事業別当期売上高と次期の見通し(百万円)

グラフ:事業別当期売上高と次期の見通し

※百万円未満は切り捨て

1株当たり配当金(円)

グラフ:1株当たり配当金

ネットシェイプ事業

グラフ:売上構成比

グラフ:売上高、経常利益・利益率

※百万円未満は切り捨て
当期の概況

金型部門では、新規部品の受注増加により、国内の売上高が増加いたしました。精密鍛造品部門においては、国内での受託開発及び海外生産のスクロール鍛造品の売上高が増加いたしました。

以上の結果、ネットシェイプ事業の売上高は71億7千1百万円(前年同期比5.2%増)となりました。

また、収益面におきましては、金型、精密鍛造品双方の部門の売上高増加が寄与して、経常利益4億1千3百万円(前年同期比28.4%増)となりました。

次期の見通し

次期については、金型部門においてアジア地域の復調に伴う売上高増加が予想され、これに加えて精密鍛造品部門は前年と同水準で推移する見込みであるために、売上高74億円(前年同期比3.2%増)を見込んでおります。

アッセンブリ事業

グラフ:売上構成比

グラフ:売上高、経常利益・利益率

※百万円未満は切り捨て
当期の概況

VGターボチャージャー部品およびガソリンエンジン車向けのターボチャージャー部品双方の売上高が、国内外のいずれにおいても増加いたしました。その結果、売上高は59億1千5百万円(前年同期比9.8%増)となりました。

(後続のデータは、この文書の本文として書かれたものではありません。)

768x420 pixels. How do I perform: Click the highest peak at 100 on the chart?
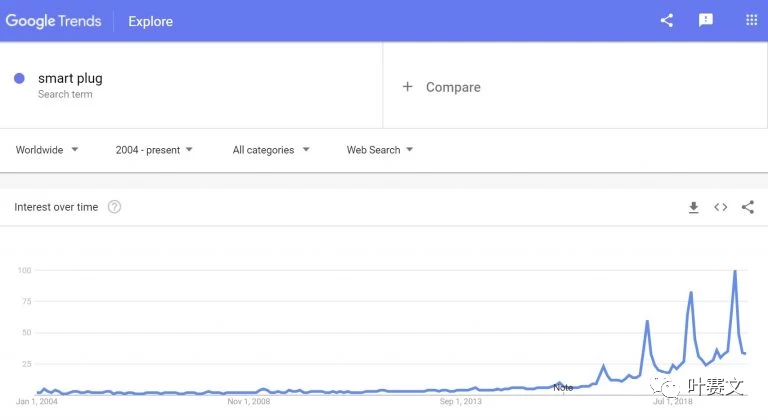735,271
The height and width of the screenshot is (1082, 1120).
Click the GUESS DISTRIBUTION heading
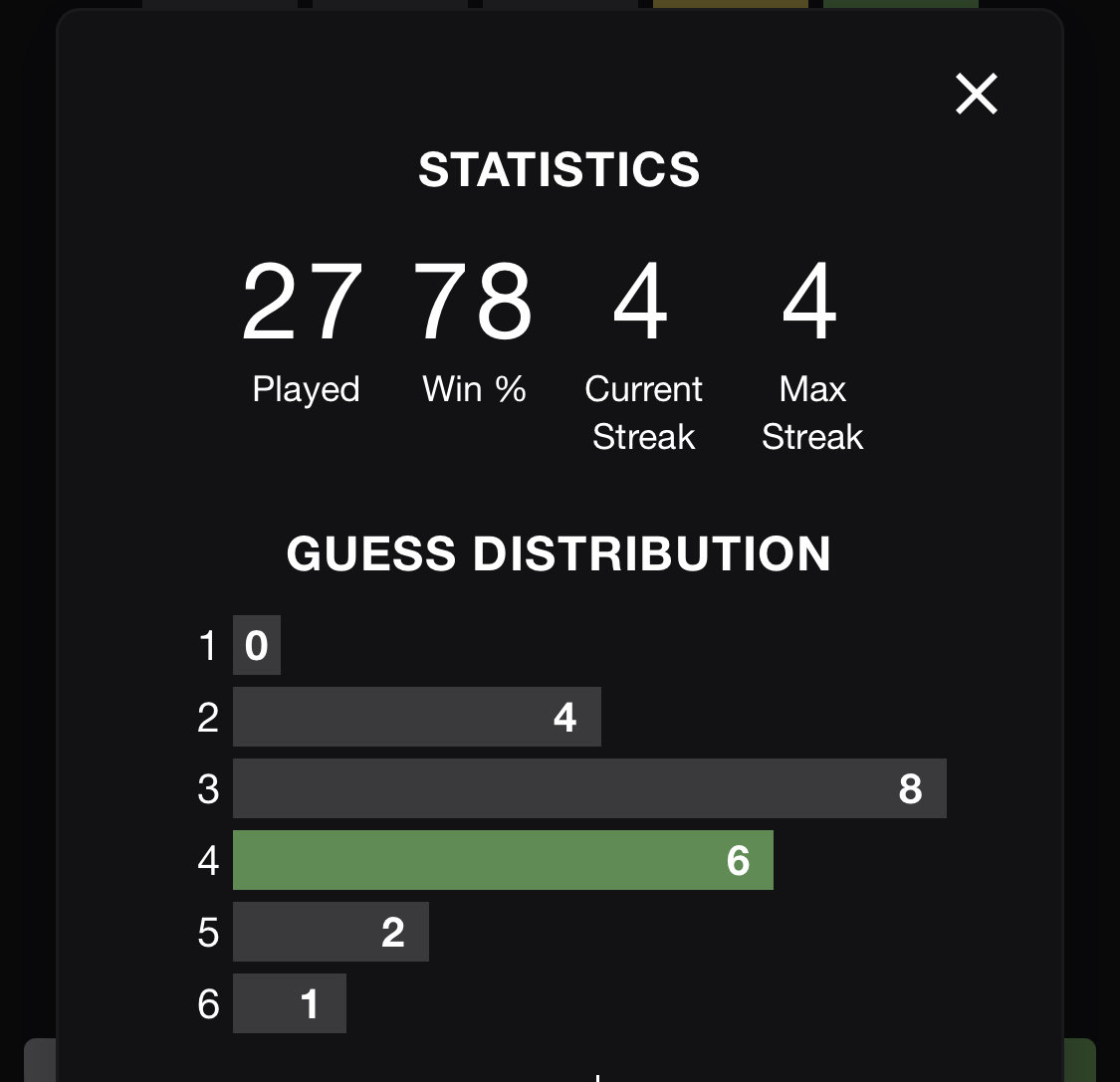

収益面におきましては、増産に伴う増収効果により、経常利益1億3千8百万円(前年同期比45.7%増)となりました。

次期の見通し

次期については、VGターボチャージャー部品の生産機種の切り替えにより、増産となる部品と減産となる部品がそれぞれ出るため、トータルでは前年とほぼ同水準の59億円(前年同期比0.3%減)を見込んでおります。

フィルタ事業

グラフ:売上構成比

グラフ:売上高、経常利益・利益率

※百万円未満は切り捨て
当期の概況

国内では、大型海水ストレーナーがほぼ横ばいで推移したものの他の製品が売上高を伸ばしました。また、国外では医薬品産業向けのフィルター製品の売上高が増加したことに加え、THAI SINTERED MESH CO., LTD.の売上高も増加したことから、売上高が21億6千1百万円(前年同期比11.3%増)となり、経常利益は2億2千6百万円(前年同期比0.1%減)となりました。

次期の見通し

次期については、これまでの幅広い分野における拡販の取り組みが実を結びつつあり、その結果として全体的な底上げが期待できることに加えて、医薬品産業向けのフィルター製品が好調を維持するため、過去最高となる24億円(前年同期比11.0%増)の売上高を見込んでおります。

[見通しに関する注意事項]
当報告書の記載内容のうち、歴史的事実ではないものは将来に関する見通しおよび計画に基づいた将来予測です。
これらの将来予測には、リスクや不確定な要素などの要因が含まれており、実際の成果や業績などは記載の見通しとは異なる場合がございます。